Question

The mean yearly rainfall in Sydney, Australia, is about 137 mm and the standard deviation is about 69 mm ("Annual maximums of," 2013). Assume rainfall is normally distributed. a.) State the random variable. b.) Find the probability that the yearly rainfall is less than 100 mm. c.) Find the probability that the yearly rainfall is more than 240 mm. d.) Find the probability that the yearly rainfall is between 140 and 250 mm. e.) If a year has a rainfall less than 100mm, does that mean it is an unusually dry year? Why or why not? f.) What rainfall amount are 90% of all yearly rainfalls more than?

Answer 1

a) The random variable is the mean yearly rainfall in Sydney, Australia.

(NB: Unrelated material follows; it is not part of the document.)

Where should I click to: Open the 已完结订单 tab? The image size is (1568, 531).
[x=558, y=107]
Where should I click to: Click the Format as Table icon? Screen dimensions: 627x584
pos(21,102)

b) There is a 29.46% probability that the yearly rainfall is less than 100 mm.

c) There is a 6.81% probability that the yearly rainfall is more than 240mm.

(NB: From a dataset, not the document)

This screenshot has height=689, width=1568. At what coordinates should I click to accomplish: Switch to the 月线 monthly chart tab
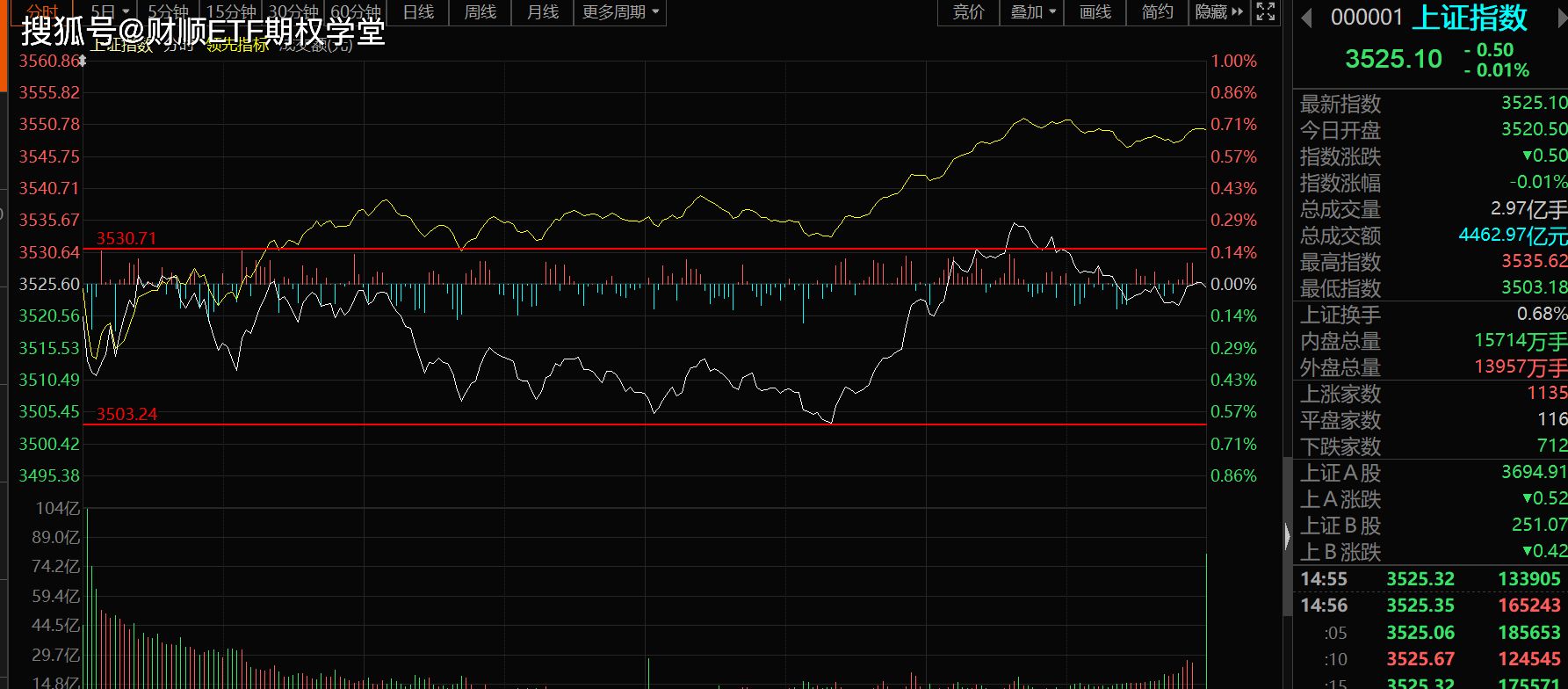[542, 12]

d) There is a 43.35% probability that the yearly rainfall is more than 240 mm.

e) Since the probability of a year having a rainfall of less than 100mm is 29.46%, as we found in b), it would not be an unusually dry year.

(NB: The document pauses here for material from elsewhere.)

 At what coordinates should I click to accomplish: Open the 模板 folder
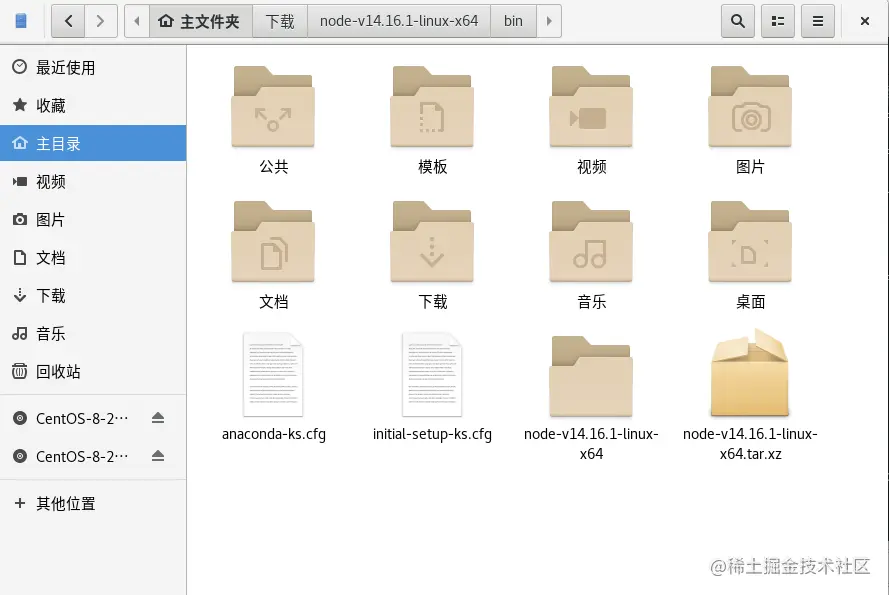click(432, 107)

f) 90% of all yearly rainfalls are more than 48.335mm.

Explanation:

Problems of normally distributed samples can be solved using the z-score formula.

In a set with mean
`\mu` and standard deviation
`\sigma`, the zscore of a measure X is given by

`Z = (X - \mu)/(\sigma)`

After finding the Z-score, we look at the z-score table and find the p-value associated with this z-score. This p-value is the probability that the value of the measure is smaller than X. Subtracting 1 by the pvalue, we This p-value is the probability that the value of the measure is greater than X.

In this problem, we have that:

The mean yearly rainfall in Sydney, Australia, is about 137 mm and the standard deviation is about 69 mm, so
`\mu = 137, \sigma = 69`.

a.) State the random variable.

The random variable is the mean yearly rainfall in Sydney, Australia.

b.) Find the probability that the yearly rainfall is less than 100 mm.

This is the pvalue of Z when
`X = 100`.

`Z = (X - \mu)/(\sigma)`

`Z = (100 - 137)/(69)`

`Z = -0.54`

`Z = -0.54` has a pvalue of 0.2946.

This means that there is a 29.46% probability that the yearly rainfall is less than 100 mm.

c.) Find the probability that the yearly rainfall is more than 240 mm.

This is 1 subtracted by the pvalue of Z when
`X = 240`.

`Z = (X - \mu)/(\sigma)`

`Z = (240 - 137)/(69)`

`Z = 1.49`

`Z = 1.49` has a pvalue of 0.9319.

So, there is a 1-0.9319 = 0.0681 = 6.81% probability that the yearly rainfall is more than 240mm.

d.) Find the probability that the yearly rainfall is between 140 and 250 mm.

This is the pvalue of Z when
`X = 250` subtracted by the pvalue of Z when
`X = 140`.

For X = 250

`Z = (X - \mu)/(\sigma)`

`Z = (250 - 137)/(69)`

`Z = 1.64`

`Z = 1.64` has a pvalue of 0.9495

For X = 140

`Z = (X - \mu)/(\sigma)`

`Z = (140 - 137)/(69)`

`Z = 0.04`

`Z = 0.04` has a pvalue of 0.5160.

So, there is a 0.9495 - 0.5160 = 0.4335 = 43.35% probability that the yearly rainfall is more than 240 mm.

e.) If a year has a rainfall less than 100mm, does that mean it is an unusually dry year? Why or why not?

A probability is unusually low when there is a lesser than 5% of it happening.

Since the probability of a year having a rainfall of less than 100mm is 29.46%, as we found in b), it would not be an unusually dry year.

f.) What rainfall amount are 90% of all yearly rainfalls more than?

This rainfall is the 10th percentile of rainfall.

The first step is to find Z that has a pvalue of 0.10. This is between
`Z = -1.28` and
`Z = 1-.29`. So this aount of rainfall is X when
`Z = -1.285`

`Z = (X - \mu)/(\sigma)`

`-1.285 = (X - 137)/(69)`

`X - 137 = -88.665`

`X = 48.335`

90% of all yearly rainfalls are more than 48.335mm.